[Records from a data source]

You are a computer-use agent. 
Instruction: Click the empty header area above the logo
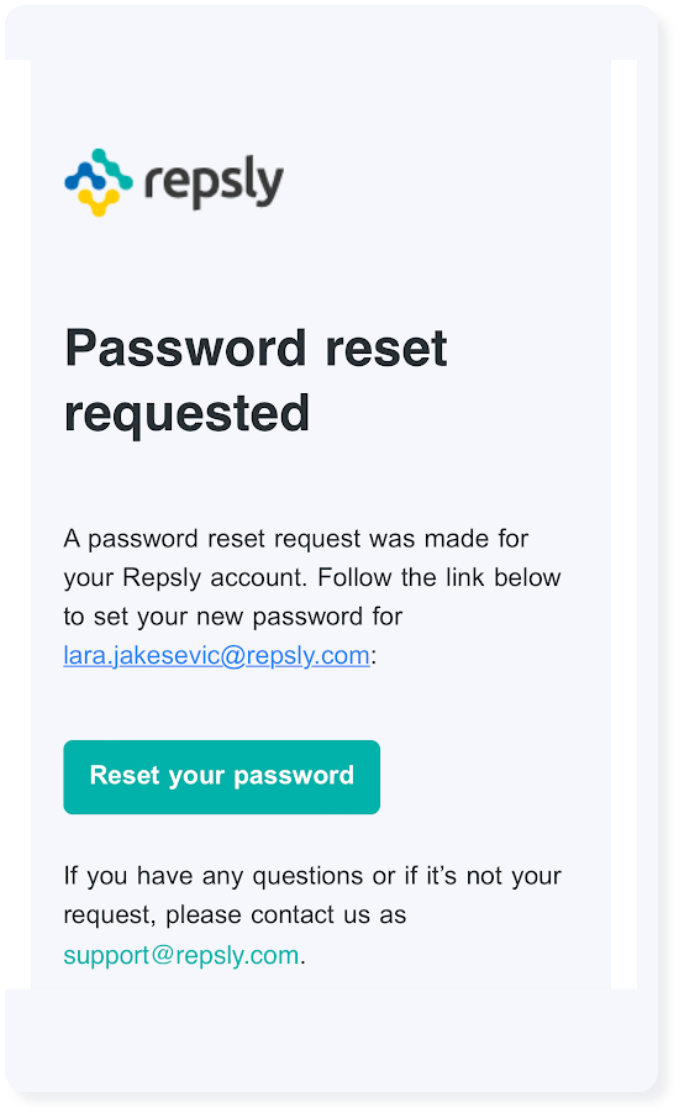320,100
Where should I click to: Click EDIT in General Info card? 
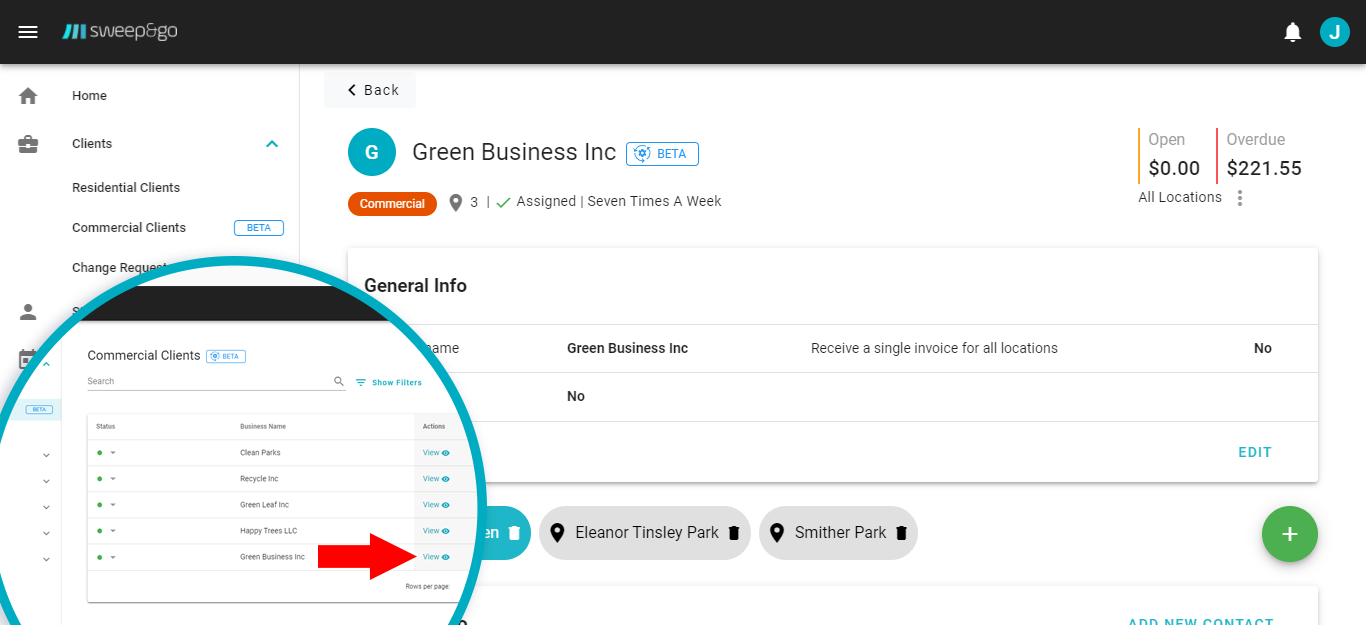tap(1254, 452)
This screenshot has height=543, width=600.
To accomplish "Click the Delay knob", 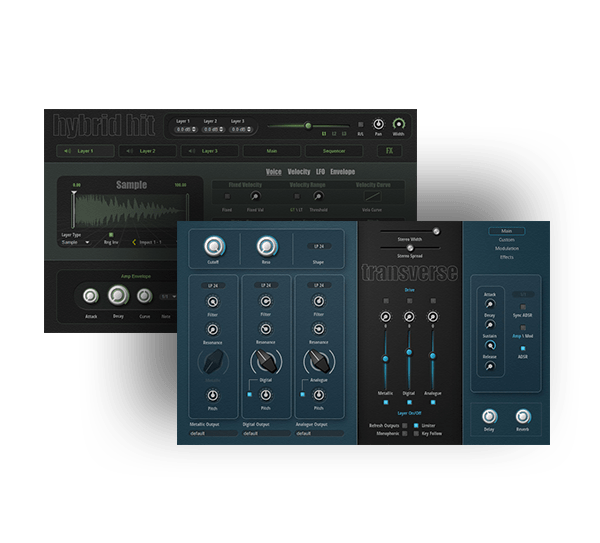I will [x=489, y=417].
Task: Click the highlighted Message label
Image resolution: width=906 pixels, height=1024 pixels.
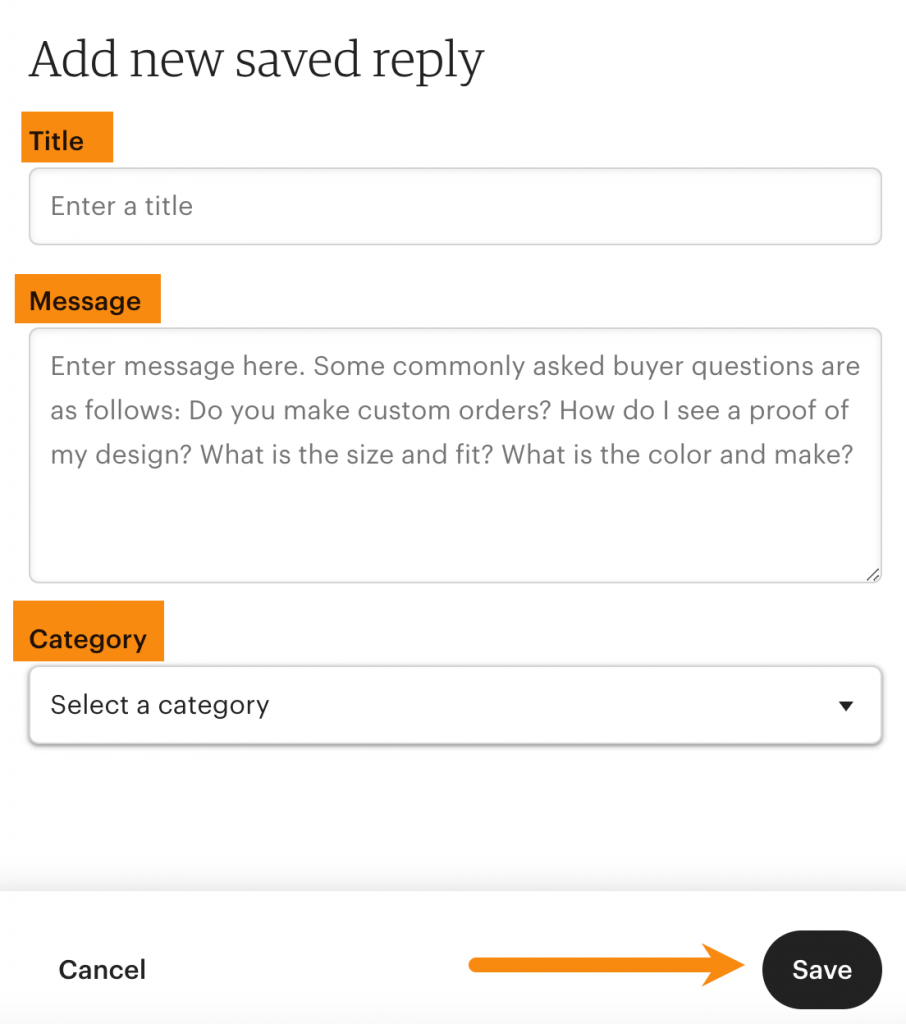Action: 85,299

> What you will do: In the answer, include exactly the lines from the one containing "Task: Click the highlighted Message label" through the end of the records above and no pictures at all.

> Finished exercise:
Task: Click the highlighted Message label
Image resolution: width=906 pixels, height=1024 pixels.
Action: 85,299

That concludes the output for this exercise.